▸ **WHAT YOU HAVE TO DO**
When a line below contains the word "button", it counts toward the total; give that total and nothing besides.

Stored records
____________________

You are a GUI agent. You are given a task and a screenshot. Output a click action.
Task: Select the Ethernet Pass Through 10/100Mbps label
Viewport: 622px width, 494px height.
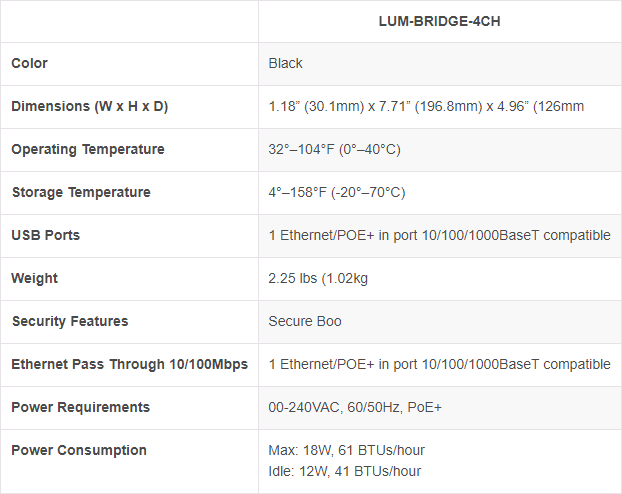[x=130, y=365]
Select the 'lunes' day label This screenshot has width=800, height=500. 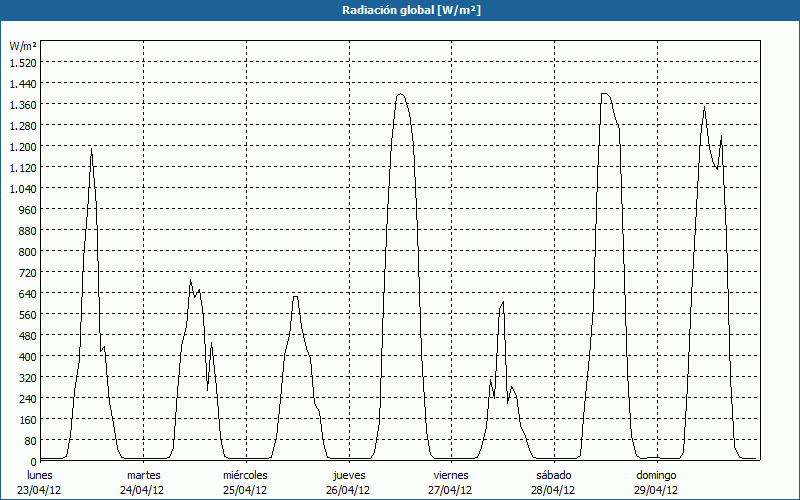[x=39, y=475]
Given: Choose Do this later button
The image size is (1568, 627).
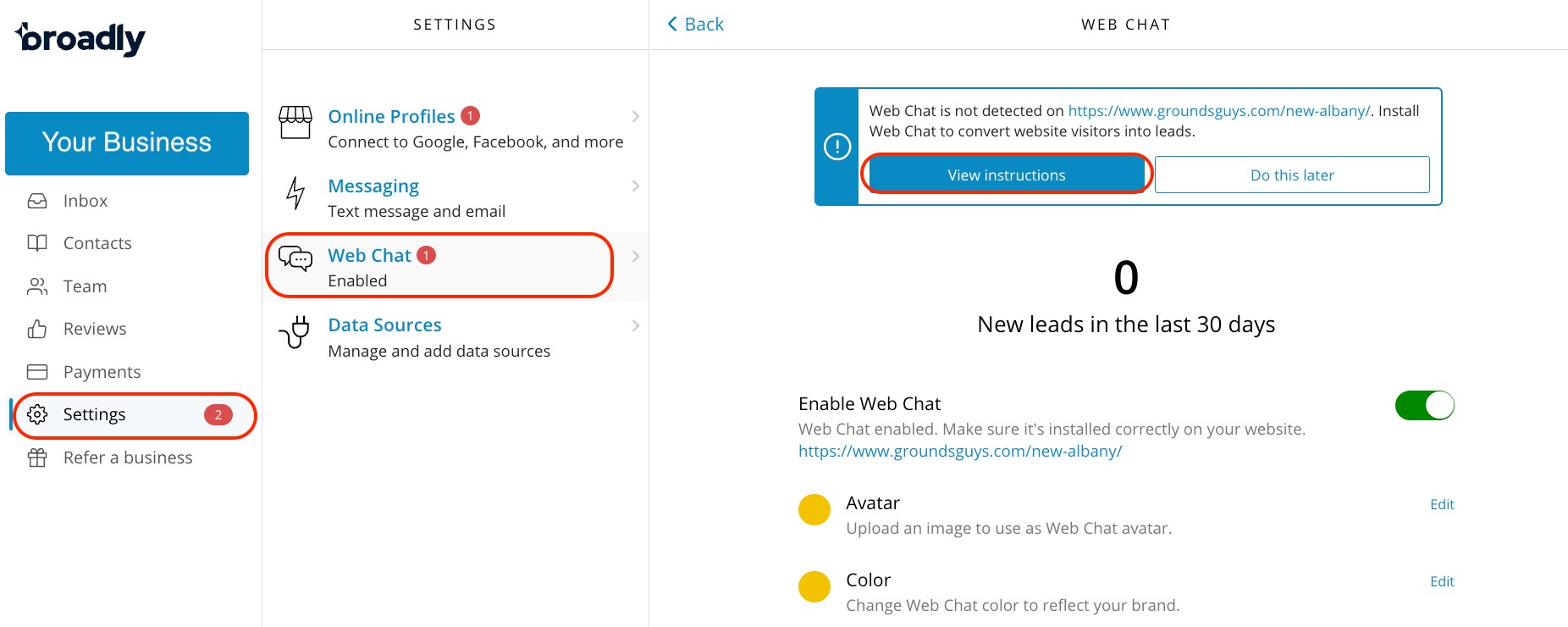Looking at the screenshot, I should pos(1292,175).
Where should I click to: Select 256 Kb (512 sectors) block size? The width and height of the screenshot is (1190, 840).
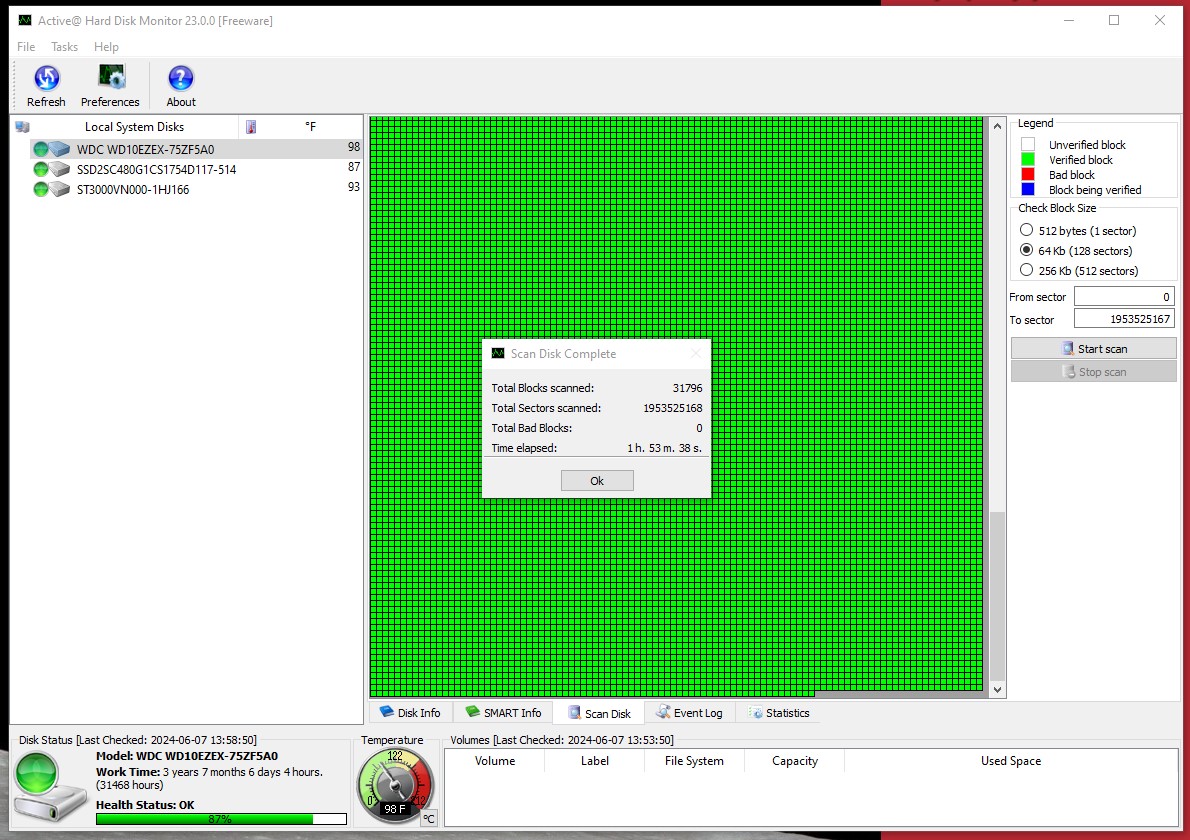(x=1026, y=271)
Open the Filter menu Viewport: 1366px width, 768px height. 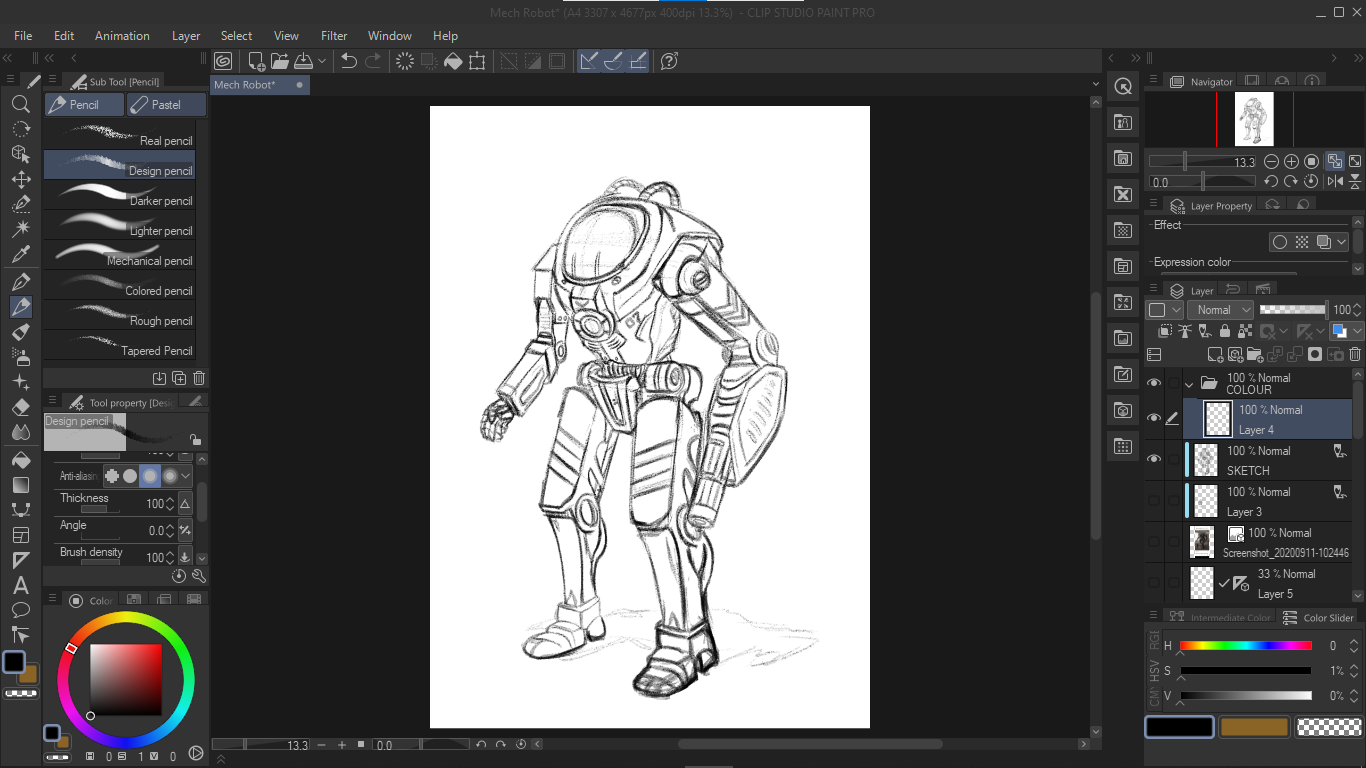(x=334, y=36)
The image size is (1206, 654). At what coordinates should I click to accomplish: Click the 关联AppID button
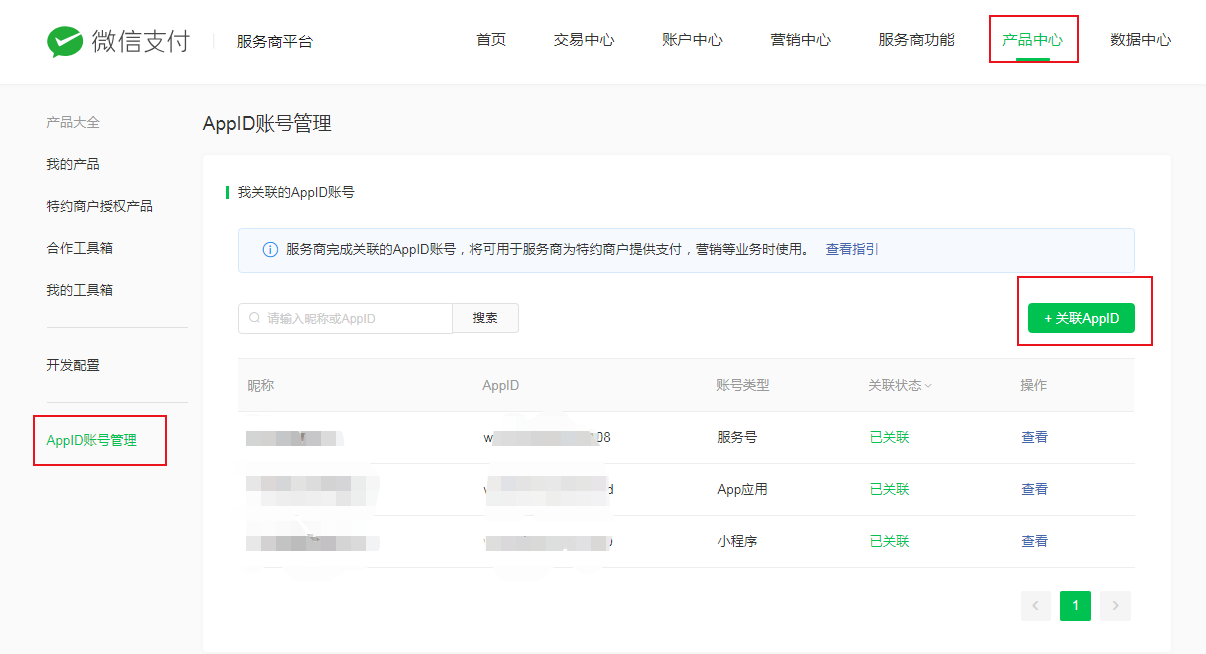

____________________

▸ **RESPONSE**
2